The standard that the Israeli Orthodox establishment puts forth on conversion and Jewish identity does tend to be monolithic. It is generally stringent, based on an uncompromising assertion that Jewish law requires a pledge to observe all 613 commandments as a prerequisite for conversion. In the case of gentile children adopted by non-observant Jewish parents, conversion is also denied on the grounds that such children – inasmuch as they will be raised in non-observant homes – are unlikely to be observant. Finally, the Orthodox rabbis who champion such positions generally assert that conversion for an ulterior motive, such as marriage to a Jew, precludes acceptance into the Jewish community.

While there are unquestionably grounds in Jewish law for these rulings, they hardly exhaust the range of halakhic opinion. On the contrary, Jewish law speaks in multiple authentic voices – even within the Orthodox camp – on these issues and the Jewish public should be aware of this. For example, the legal writings of Orthodox Rabbi David Tzvi Hoffmann (1843-1921), who was head of the Orthodox Rabbinical Seminary of Berlin and the greatest traditional Jewish legal authority of his time and place, present a completely different approach.

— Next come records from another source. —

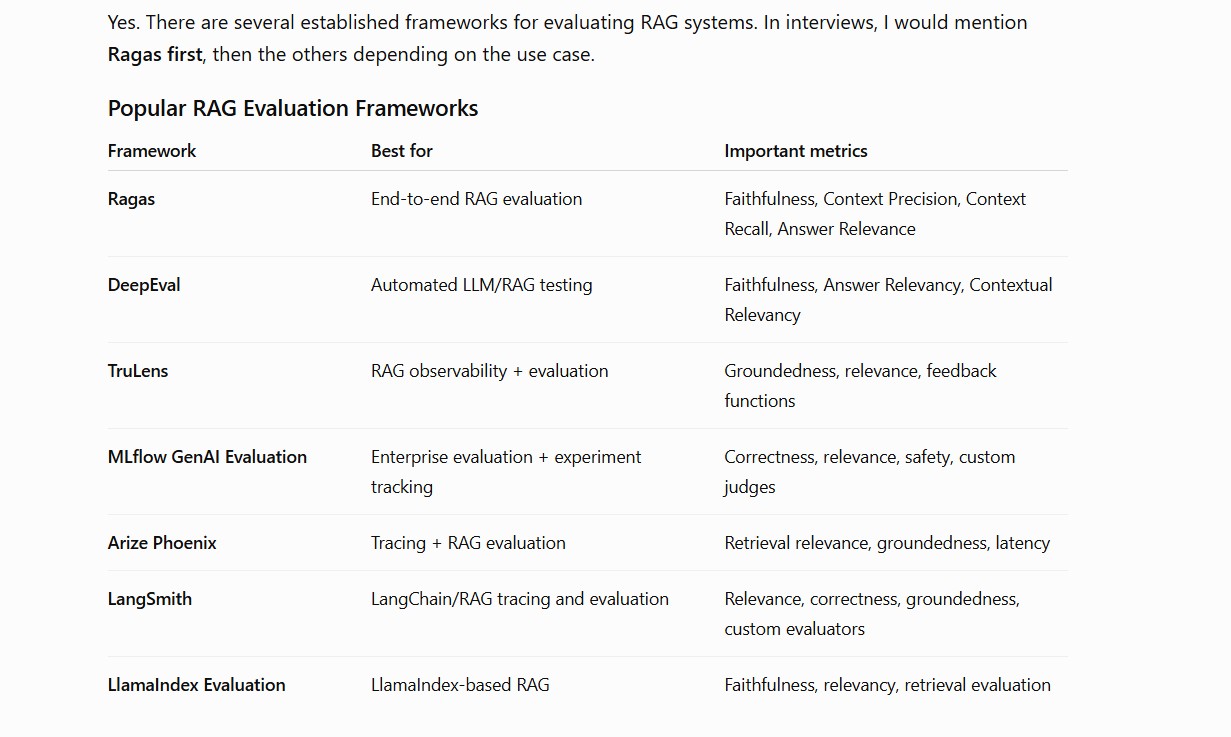
Task: Click 'MLflow GenAI Evaluation' in the table
Action: point(207,457)
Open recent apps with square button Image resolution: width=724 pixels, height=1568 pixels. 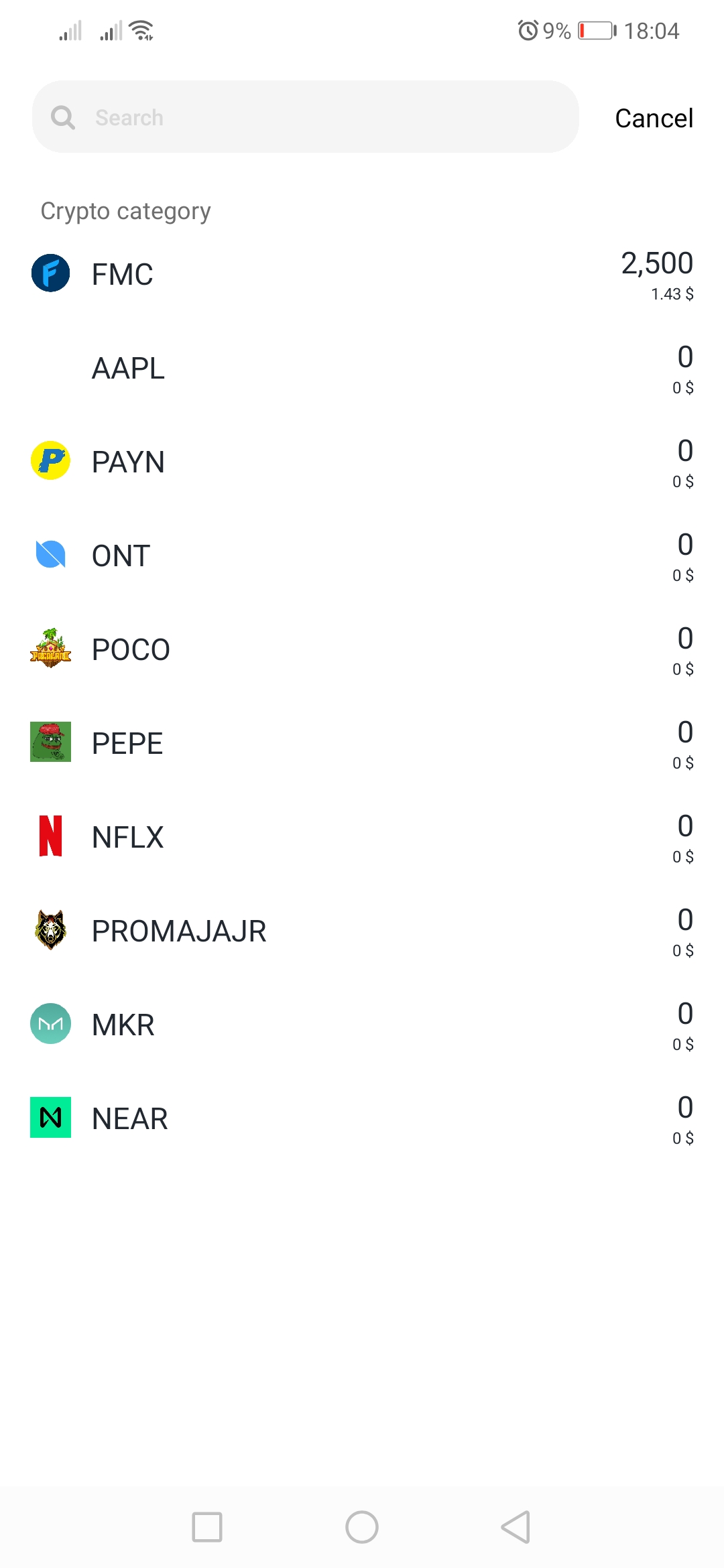pos(207,1527)
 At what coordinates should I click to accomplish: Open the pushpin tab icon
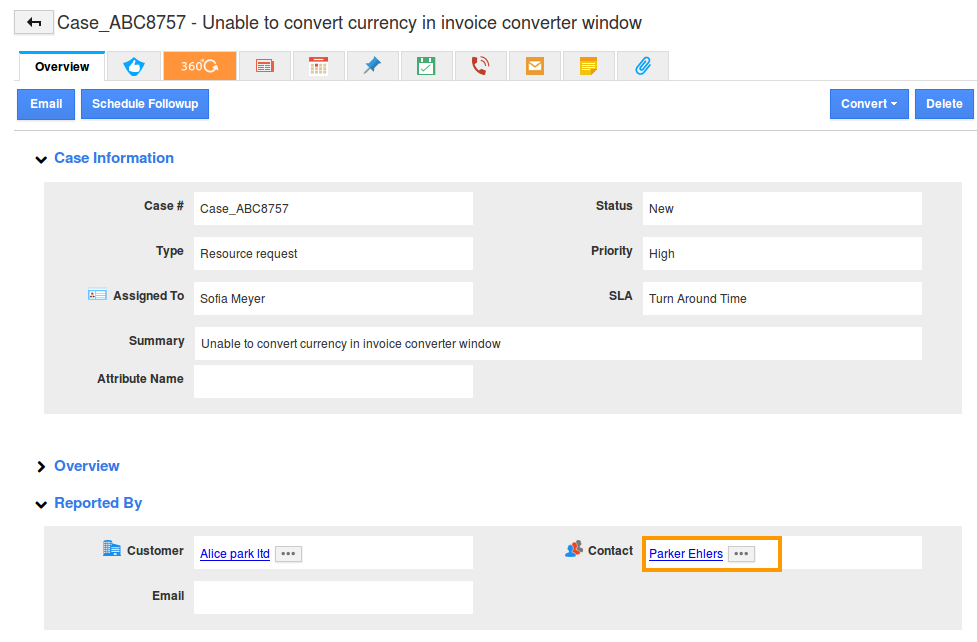point(373,66)
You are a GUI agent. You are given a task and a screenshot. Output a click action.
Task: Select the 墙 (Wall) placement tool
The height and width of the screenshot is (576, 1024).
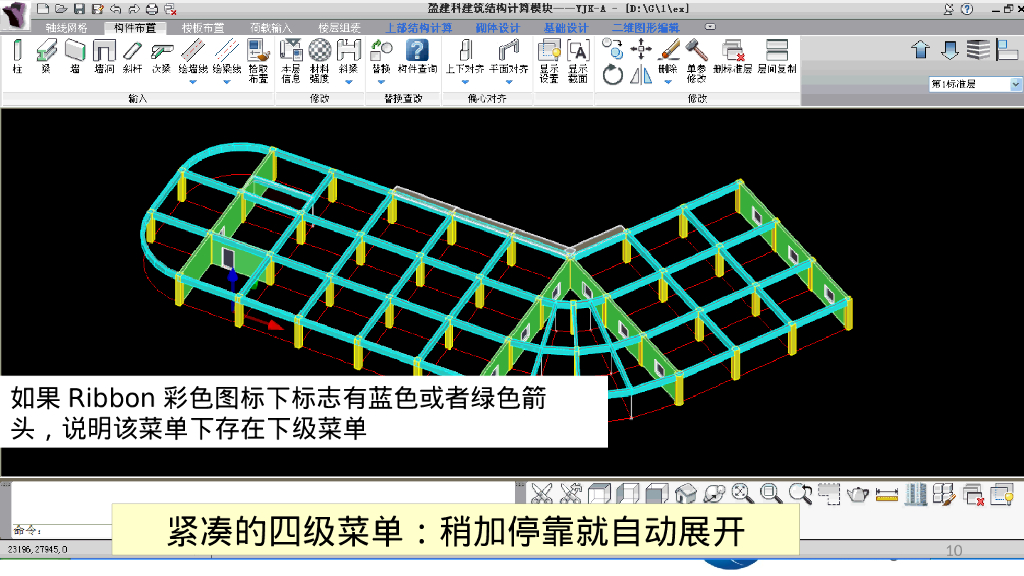click(75, 55)
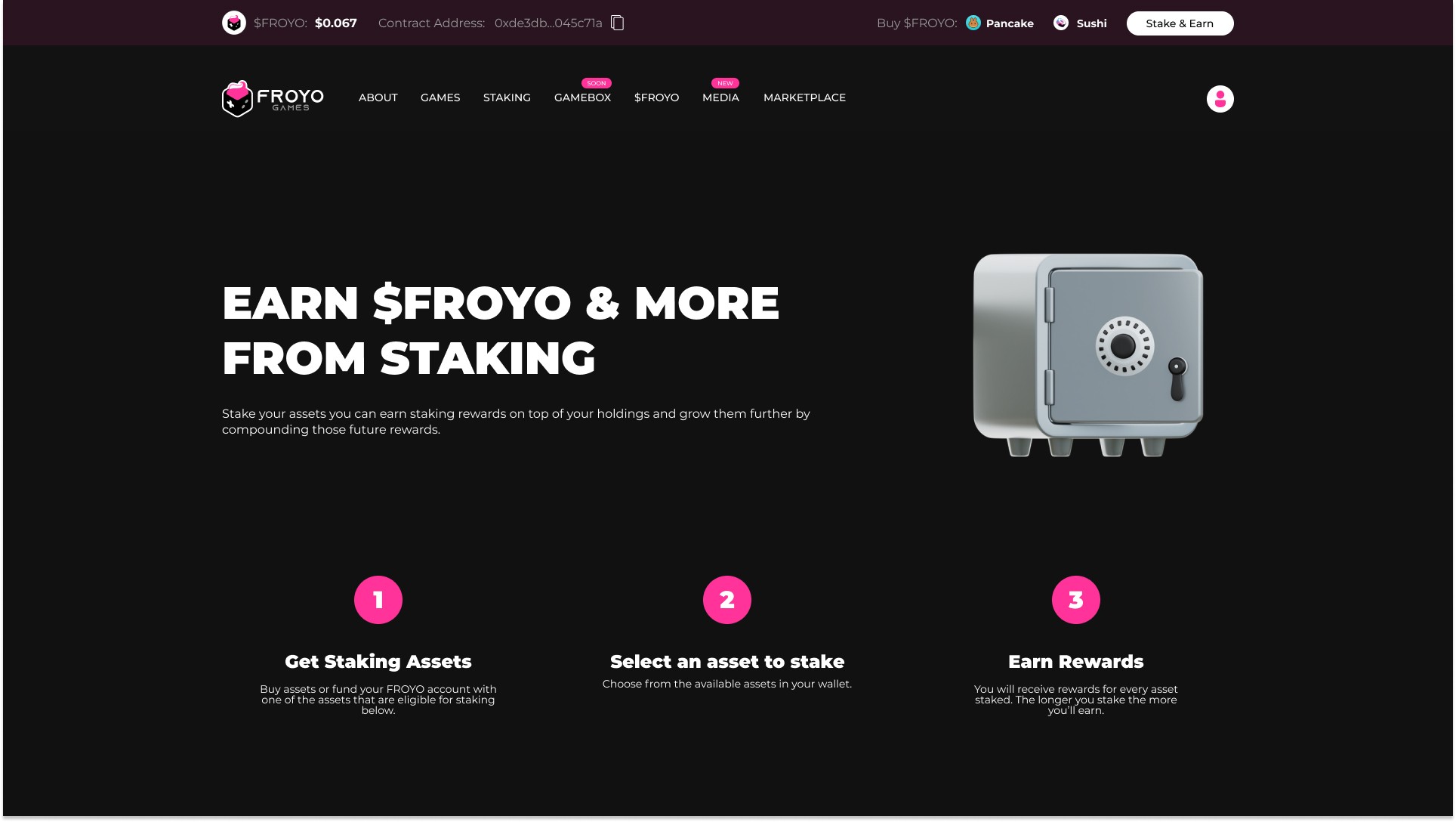Click the contract address 0xde3db...045c71a
Viewport: 1456px width, 822px height.
(548, 23)

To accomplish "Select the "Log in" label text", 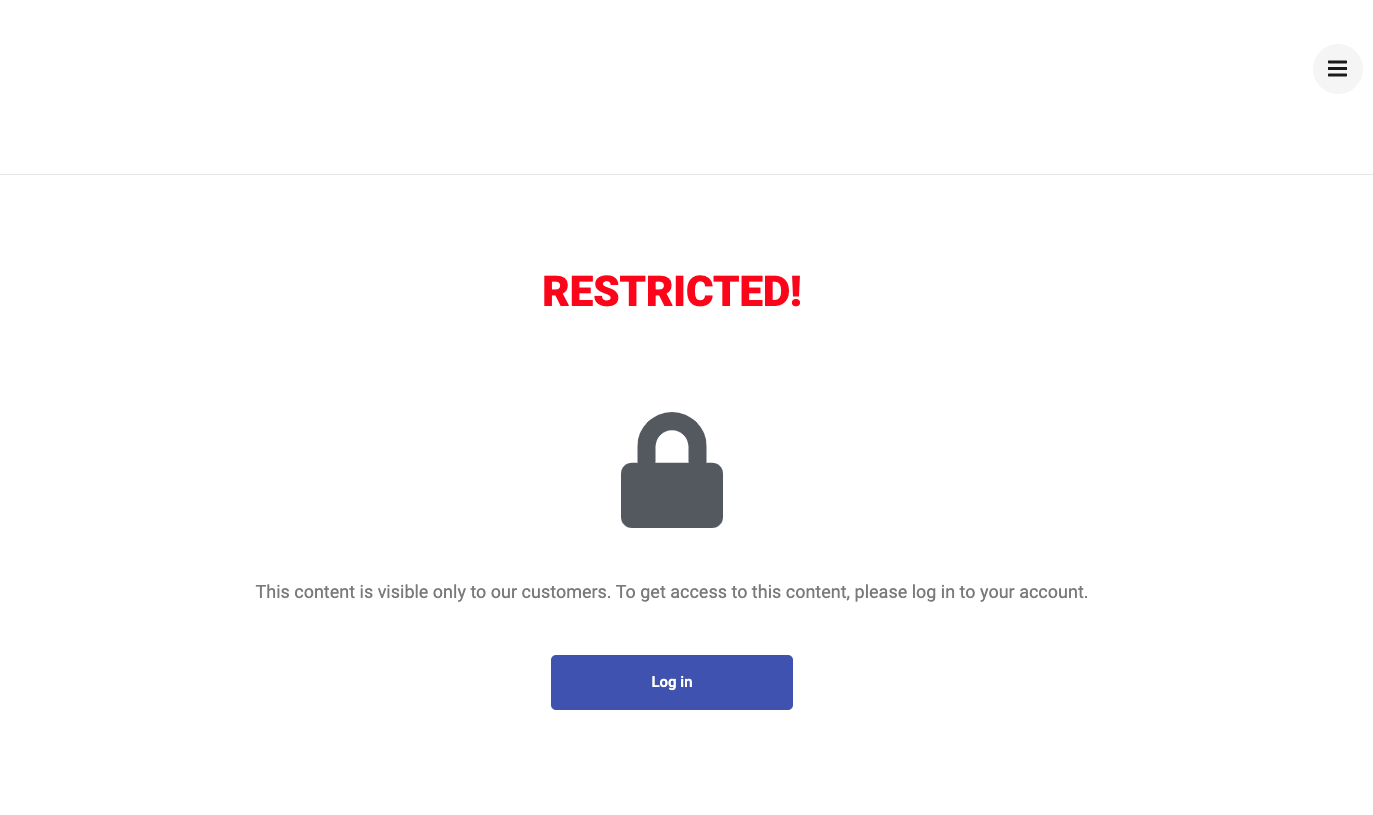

In his “Melammed Leho’il,” Rabbi Hoffmann employed lenient precedents in Jewish law as warrants for a relaxed stance on intermarriage and conversion – a stance he considered better suited to meet the challenges of Jewish peoplehood in modernity. In the case of conversion prompted by desire to marry a Jew, Rabbi Hoffmann noted that two Talmudic masters – Hillel and Rabbi Hiyya – approved conversions in cases where gentiles had ulterior motives. Indeed, these precedents gave rise to a rabbinic principle – “All depends upon the judgment of the rabbinical court” – granting wide latitude to rabbinic authorities as they struggle to resolve these questions in an authentic and humane Jewish manner.

Rabbi Hoffmann used this principle to allow non-Jewish partners of Jewish men and women to convert to Judaism even when it appeared that they would not observe every stricture of Jewish law. In an age and setting where social relationships between Jews and gentiles were common, he believed it was in the Jewish community’s interest to permit their conversions, as such an embrace would keep their Jewish partners and their progeny within the Jewish fold.

Other modern Orthodox figures such as Eastern European Rabbi David Horowitz in his “Imrei David” and the great first Israeli Sephardic Chief Rabbi Ben Zion Meir Hai Ouziel issued identical opinions. Furthermore, rabbis such as Marcus Horovitz of Frankfurt (1844-1910) and Tzvi Hirsch Kalischer (1795-1874) of Thorn asserted that the conversion of infants born to non-Jewish mothers and Jewish fathers into Judaism was a commandment imposed upon the rabbinic court even in instances where it was unlikely that such children would become observant Jewish adults. As Rabbi Kalischer, one of the great forerunners of religious Zionism, phrased it in an 1862 responsum, “Perhaps great religious leaders will spring from among them.”

These sources indicate that there is hardly a single standard that Jewish law puts forth on the matter of conversion and Jewish identity. Jewish law here – as in so many other areas – is flexible and supple.

The Orthodox establishment ought to be at least intellectually and religiously honest enough to admit that there is no monolithic standard of Jewish law that keeps the state rabbinate from adopting a less exclusive posture. Its current stance is not demanded by Jewish law, but reflects a sociological judgment that privileges stringent rulings as the best way to preserve Jewish tradition in an age of widespread non-observance.

I would argue the more inclusive interpretations of Jewish law that most Conservative, Reform, and Reconstructionist rabbis adopt on questions of personal status – which comport with the Orthodox understandings I have cited – more compellingly address the needs of Israeli and Diaspora Jews than do the readings provided by the majority of Orthodox authorities today. The State of Israel would do well to heed their words.

Rabbi David Ellenson is president of Hebrew Union College-Jewish Institute of Religion.